佐賀県ガイド

佐賀県を舞台にした小説

 佐賀県を舞台にした小説をいくつか紹介して行きます。佐賀をより楽しむためにも、良かったらぜひ読んでみて下さいね。滝口康彦さんの「落日の鷹」、司馬遼太郎さんの「アームストロング砲」など、時代小説が特におすすめです。
●「落日の鷹」滝口康彦
 佐賀藩、竜造寺氏と、もともとその家臣であった鍋島氏の交代劇を主題にした長編歴史小説です。ほかの下克上物とは異なり、鍋島氏が勝者という印象はあまり残りません。これは彼らを取り巻く人々が、したたかでリアルに描かれているからかもしれません。

●「アームストロング砲」司馬遼太郎
 幕末関連の話を集めた短編集。
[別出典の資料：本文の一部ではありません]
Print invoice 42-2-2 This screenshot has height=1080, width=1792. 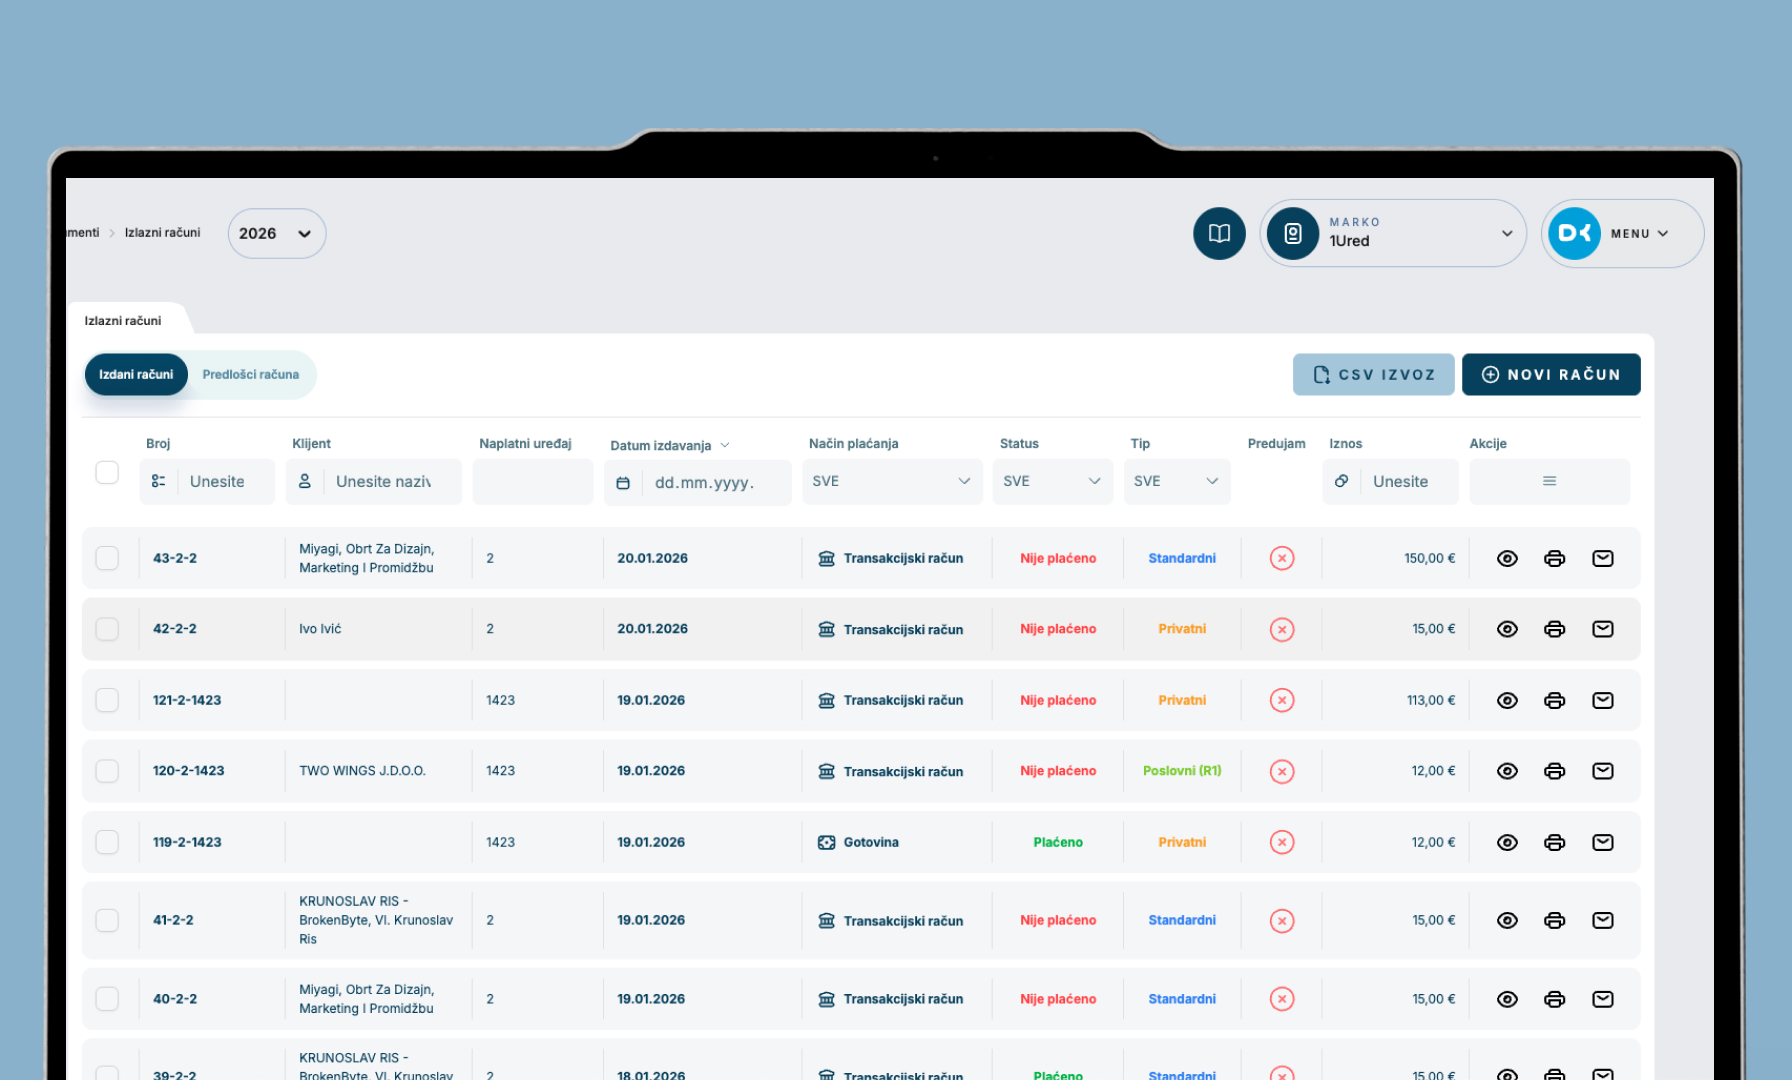(1554, 629)
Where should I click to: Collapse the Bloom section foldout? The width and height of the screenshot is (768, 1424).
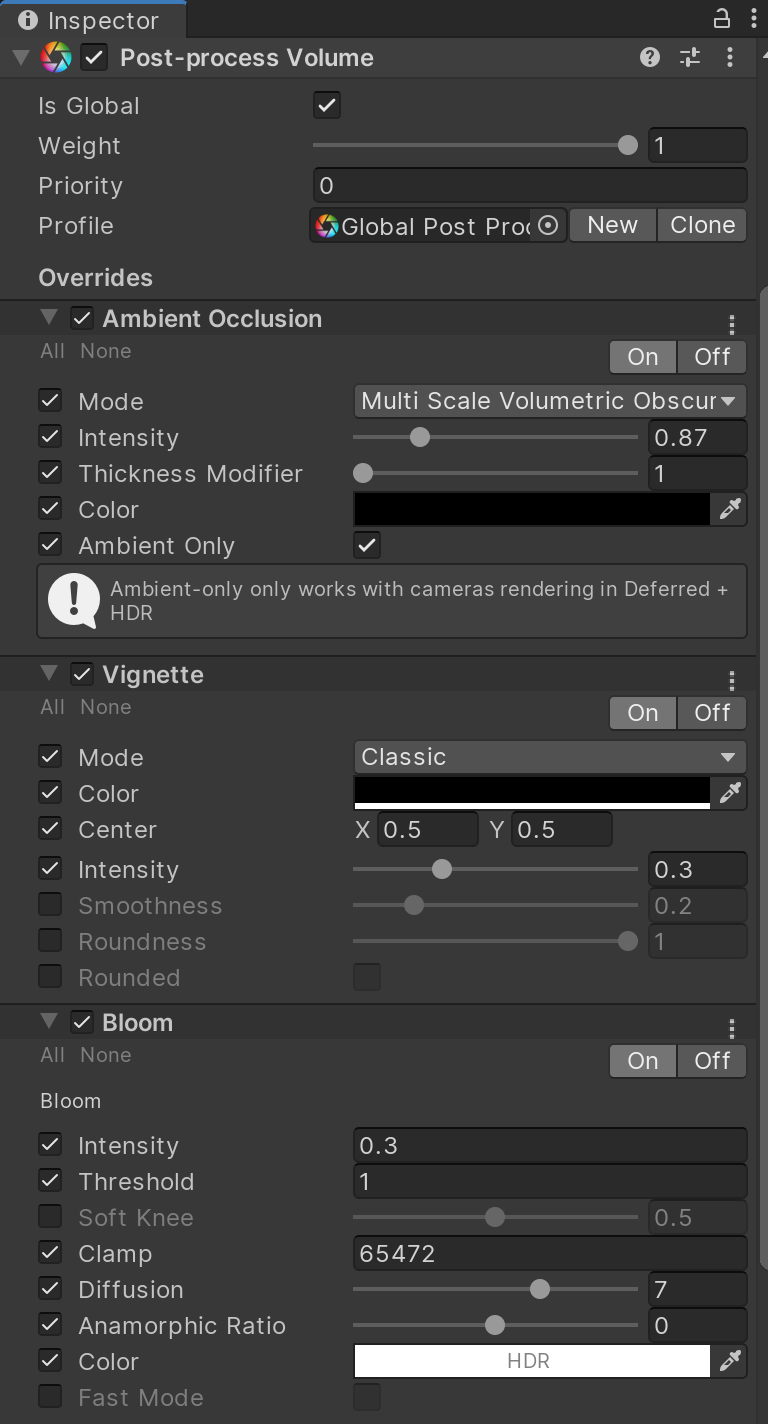coord(48,1022)
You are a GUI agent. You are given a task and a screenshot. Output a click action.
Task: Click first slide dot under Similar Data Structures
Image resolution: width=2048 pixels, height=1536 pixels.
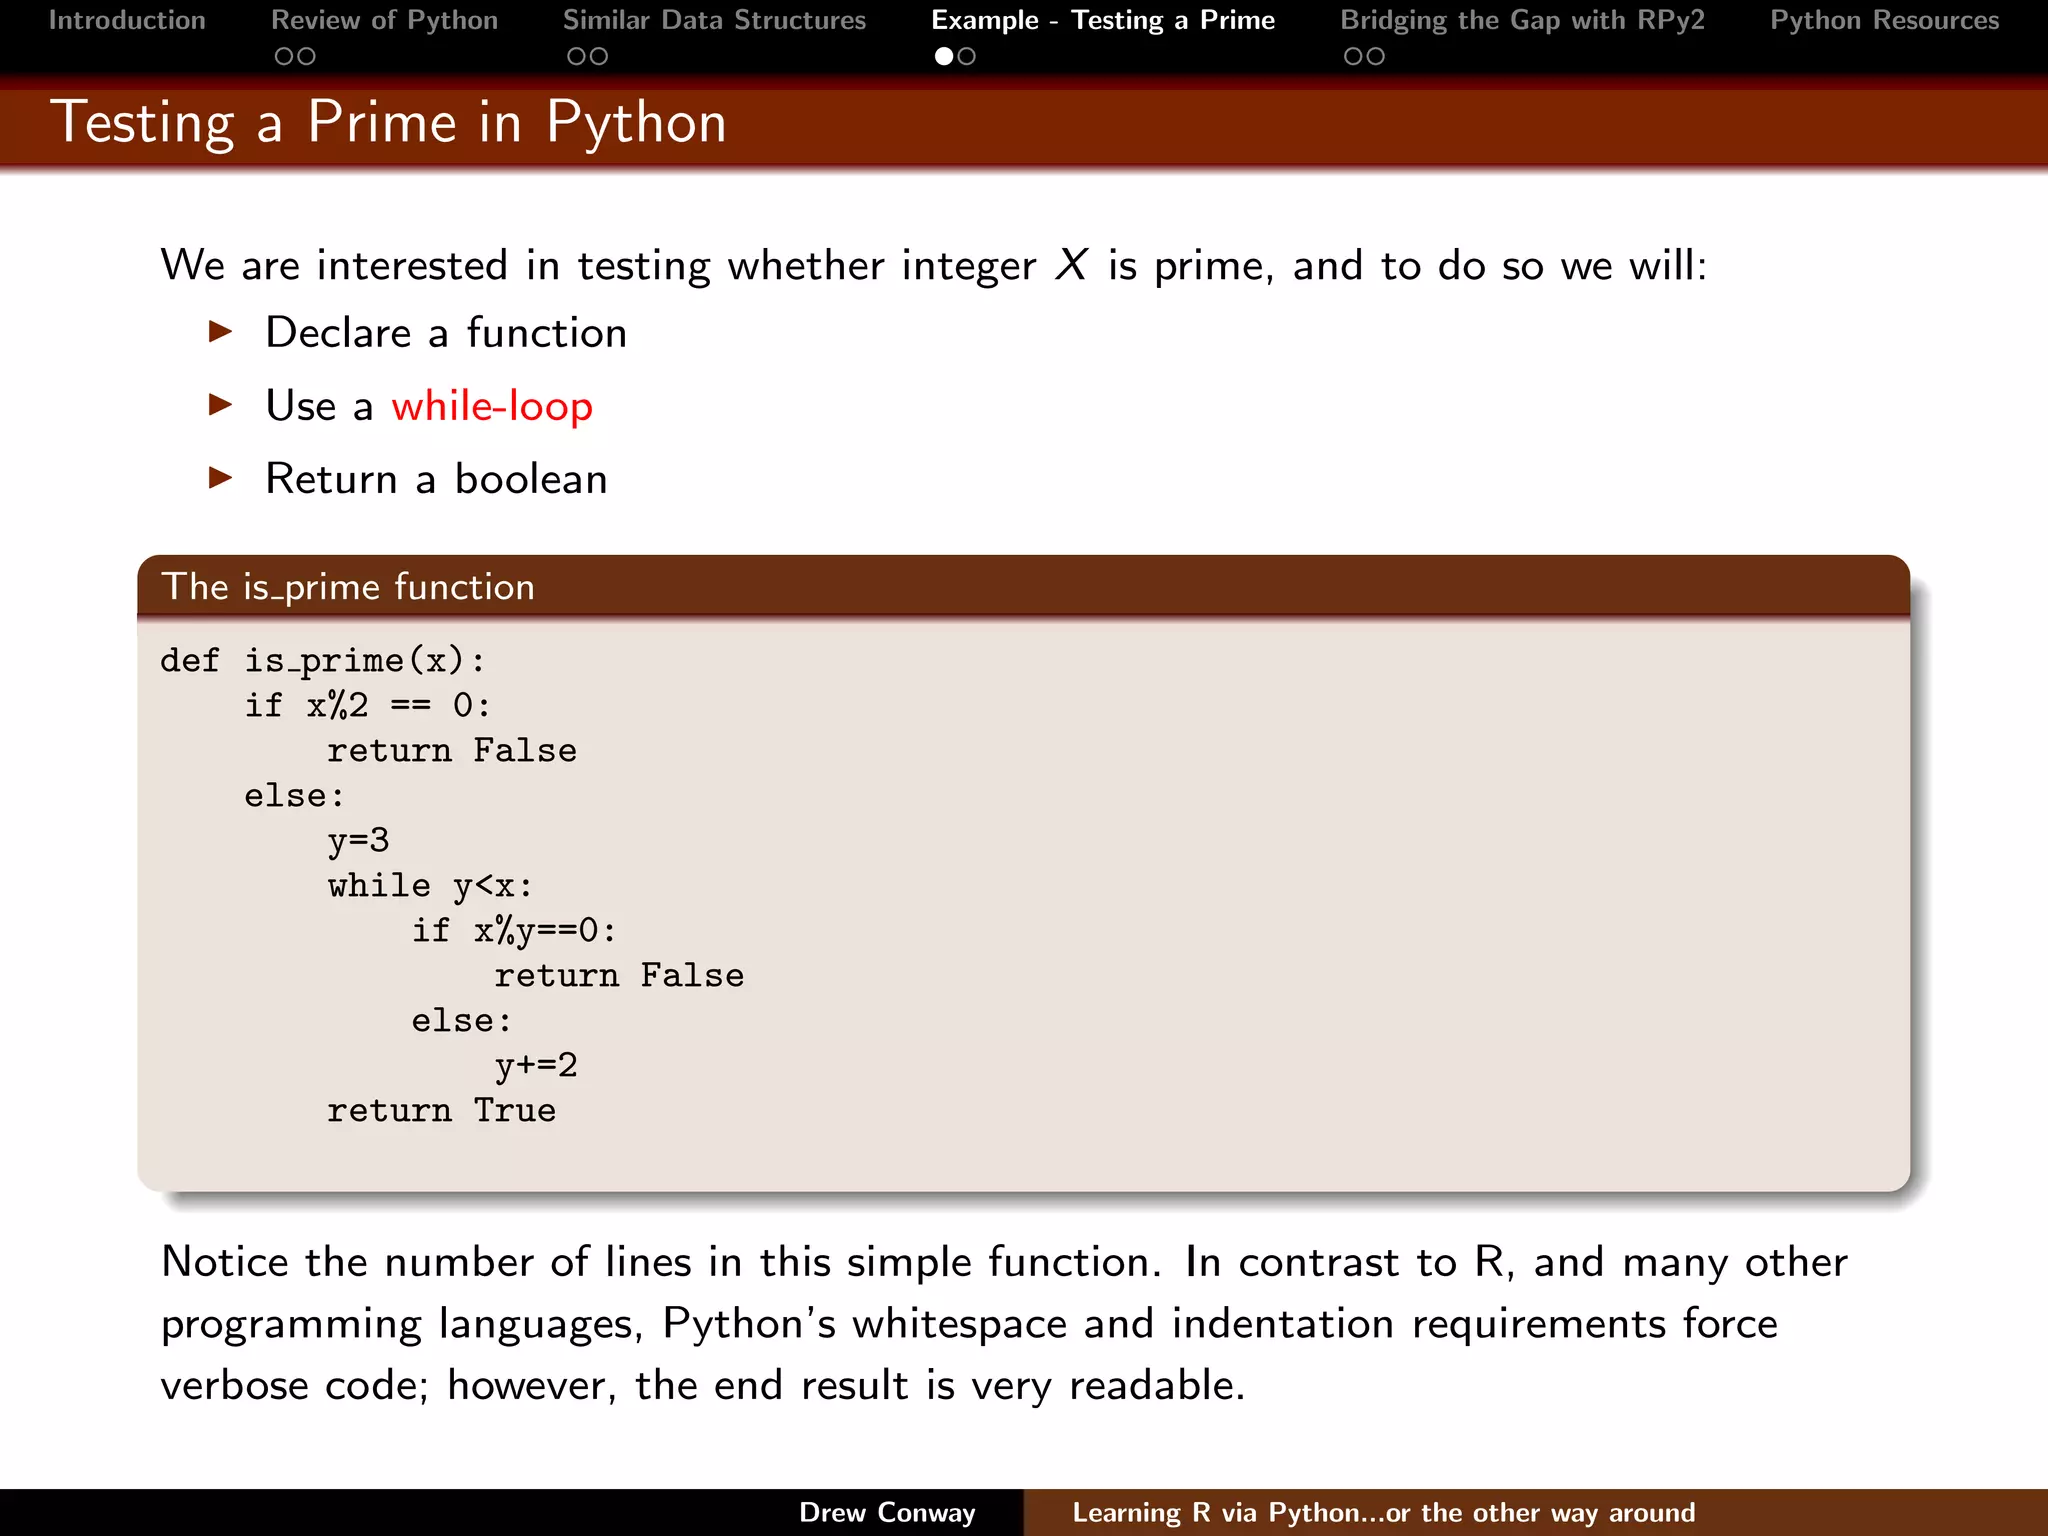coord(576,57)
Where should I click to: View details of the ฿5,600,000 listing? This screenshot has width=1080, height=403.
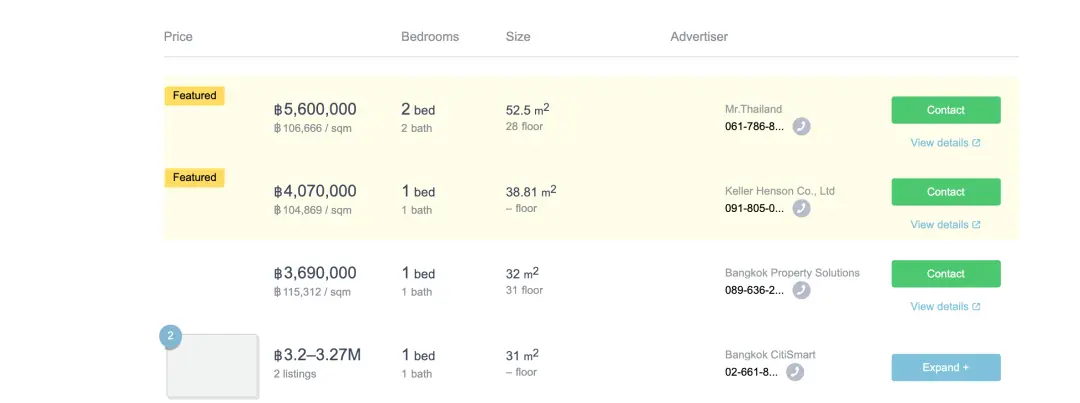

表題作にもなっているアームストロング砲は、佐賀藩がアームストロング砲の砲身に必要な製鉄技術を作り出し、最新技術をもった藩になっていく様子が描かれています。ただ、司馬遼太郎の表現には誇張が多いとも言われていて、実際にアームストロング砲を完成させたのかどうかも異論があるようです。それはさておき、当時の日本では最高技術を築くための苦労は並大抵のことではなく、主人公は結局発狂して蟄居させられ亡くなってしまいます。こうした影の立役者にスポットが当てられています。

●「佐賀のがばいばあちゃん」島田洋七
 映画やドラマにもなった有名な小説。この話は少年期を佐賀で過ごした島田洋七さんの自伝的小説です。実はこの小説は徳間書店から出版される前に2度自費出版されています。自費出版した本が最終的にここまでブレイクするのは珍しいですよね。

●「悪人」吉田修一
 映画化もされたベストセラーですから、読んだことのある人の多いかも知れませんね。この「悪人」は、ものすごく簡単に言えば一人の女性を殺した犯人が、なぜ殺人を犯したのかという話です。といっても、どうしようもない事情があって仕方なく殺人を犯した、というような話ではありませんのでご注意を。結局タイトルでもある「悪人」についての解釈は読む人によって様々だと思いますが、その分考えさせられるストーリーになっています。

●「次郎物語」下村湖人
 教養小説と位置付けられるこの本は、昭和16年から29年にかけて刊行された本で、残念ながら未完となっています。下村湖人は昭和30年に亡くなっているからです。ですが次郎物語は映画化されたこともあり、長く愛されている小説です。
 教養小説というのは、主人公の精神的な成長をメインにした小説のこと。教養といわれると読む気がしないという人もいるかもしれませんね。ですが深く掘り下げられた心理描写は、陰鬱な気分になるほど重厚に描かれて傑作なのは間違いありません。現在は青空文庫などでも読めますので、興味があればぜひ読んでみて下さい。

●「火城」高橋克彦
 「佐賀の七賢人」のうちの一人、佐野常民が佐賀藩を技術大国として発展させていく様子を描いた時代小説です。ちなみに佐野常民はもともとは医者で、明治時代は政治家として活躍し、日本赤十字を作った人です。そして話のメインとなるのは、日本発となる蒸気船の開発なのですが、佐野常民と一緒に蒸気機関技術を完成させた人に田中久重(東芝創設者)がいます。幕末好きな人だけでなく、プロジェクトXのようなドキュメンタリー好きな人にも読んで欲しい一冊です。